How do I blanch a peach?
Bring a large pot of water to a boil. While waiting for the water to heat, use a paring knife to score an X in the bottom of each peach.
It doesn’t need to be deep, just enough to break the skin. Drop your peaches into the water, only a few at a time so it doesn’t stop boiling.
After about a minute (give it longer if your peaches are underripe), remove them from the boiling water and plunge into a bowl of ice water until cool.
After that, the skins should just slip off! Remove the skins, halve to remove the pit, and your peaches are ready to puree for the recipe.
Can I make any tweaks to this recipe?
When it comes to canning, you need to be careful to follow the recipe. Mess with it too much, and you run the risk of making you and your loved ones very, very sick. You can’t change the amounts of anything (except dried spices in recipes that call for them).
But, as long you keep the quantities of the ingredients the same, you can change the varieties of peppers called for in this recipe.
Don’t want it spicy at all? Replace the jalapenos with more bell peppers. Like it really hot and spicy? Go for all jalapenos – or even hotter varieties.
What sort of peppers do I use?
Again, here’s your one shot to be creative with this recipe. If you can handle spicy, I bet the fruitiness of habaneros would go great here.
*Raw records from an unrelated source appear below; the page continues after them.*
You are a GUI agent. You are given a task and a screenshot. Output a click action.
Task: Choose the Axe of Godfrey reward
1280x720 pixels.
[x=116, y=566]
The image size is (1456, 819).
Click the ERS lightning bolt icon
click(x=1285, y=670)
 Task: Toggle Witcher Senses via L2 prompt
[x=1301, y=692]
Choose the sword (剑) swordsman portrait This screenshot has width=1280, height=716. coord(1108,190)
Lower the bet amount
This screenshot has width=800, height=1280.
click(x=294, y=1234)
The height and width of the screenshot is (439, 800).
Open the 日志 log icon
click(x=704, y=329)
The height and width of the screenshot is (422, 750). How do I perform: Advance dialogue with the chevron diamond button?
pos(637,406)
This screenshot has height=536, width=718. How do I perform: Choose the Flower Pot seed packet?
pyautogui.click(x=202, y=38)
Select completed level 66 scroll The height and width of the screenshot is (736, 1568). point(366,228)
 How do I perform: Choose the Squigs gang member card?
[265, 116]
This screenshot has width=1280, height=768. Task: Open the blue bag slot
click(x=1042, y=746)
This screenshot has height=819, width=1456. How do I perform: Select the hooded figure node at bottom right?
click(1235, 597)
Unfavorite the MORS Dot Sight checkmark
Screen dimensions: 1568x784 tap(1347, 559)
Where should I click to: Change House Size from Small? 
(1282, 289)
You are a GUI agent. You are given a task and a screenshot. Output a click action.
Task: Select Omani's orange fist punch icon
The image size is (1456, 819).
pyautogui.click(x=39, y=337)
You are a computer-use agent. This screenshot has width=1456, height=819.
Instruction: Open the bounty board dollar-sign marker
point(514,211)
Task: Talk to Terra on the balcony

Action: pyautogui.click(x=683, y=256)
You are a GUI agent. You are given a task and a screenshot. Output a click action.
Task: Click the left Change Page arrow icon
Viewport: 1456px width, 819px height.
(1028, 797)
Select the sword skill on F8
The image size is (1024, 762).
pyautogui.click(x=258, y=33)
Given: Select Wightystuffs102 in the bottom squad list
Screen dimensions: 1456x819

But really, any variety is good as long as you keep the amount the same. If you want just a hint of kick, I’d suggest sticking with the recipe as written – a mix of jalapenos and a red bell pepper.
Can I can this recipe?
Yep! To can this recipe, you’ll need a water bath canner and associated parts. The recipe should yield 12 four ounce jars.
What sort of pectin do I use?
I love Pomona’s Universal Pectin, and that’s what this recipe uses. Pomona’s uses calcium water in addition to pectin (it comes in the package when you buy it). The combo of the two means you can use way less sugar than with other pectins.
Do I have to can this peach pepper jam recipe?
You don’t – you can easily store it in the refrigerator instead. In that case, feel free to experiment with the ingredients more. Don’t add the pectin or calcium water, and feel free to scale the sugar to taste.
So, how do I make peach pepper jam?
- 3 ¼ lbs peaches (4 cups onces pureed)
- ½ cup finely chopped bell pepper
- ½ cup finely chopped jalapeno
- ¾ cup apple cider vinegar (use a standard, store-bought version with 5% acidity)
- 6 tsp calcium water (calcium powder included in the Pomona's Pectin package)
- 1 ¼ cups white sugar
- 4 ½ tsp Pomona's Pectin
For full instructions, head on over to Pomona’s website: Peach-Jalapeno Jam.
Unless you water bath can this recipe (following proper sterilization procedures), you'll need to store the jam in the refrigerator. For long-term storage, keep in the freezer.